• **WORKING DATA**
▶
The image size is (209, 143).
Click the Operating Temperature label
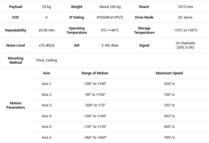pos(77,30)
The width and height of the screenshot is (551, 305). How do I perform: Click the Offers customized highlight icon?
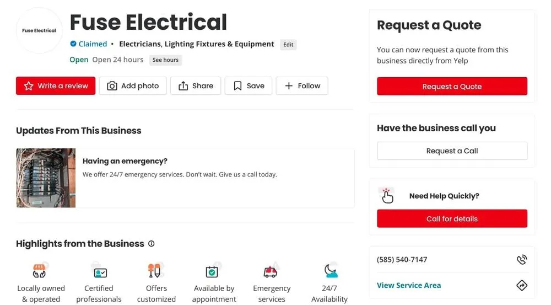point(155,271)
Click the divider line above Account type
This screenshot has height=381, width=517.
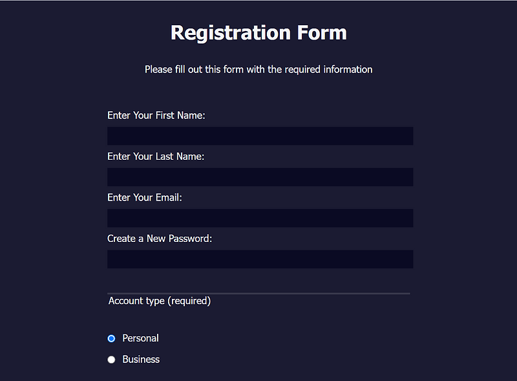(259, 293)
◀
• **TASK TO CARRY OUT**
Write out every entry exactly. Pictures do not belong in the copy.

• **REPLY TO THE TASK**
The image size is (209, 143).
Click the Operating Temperature label
pos(77,30)
The width and height of the screenshot is (551, 305). How do I perform: Click the Offers customized highlight icon?
point(155,271)
Click the divider line above Account type
This screenshot has height=381, width=517.
(259, 293)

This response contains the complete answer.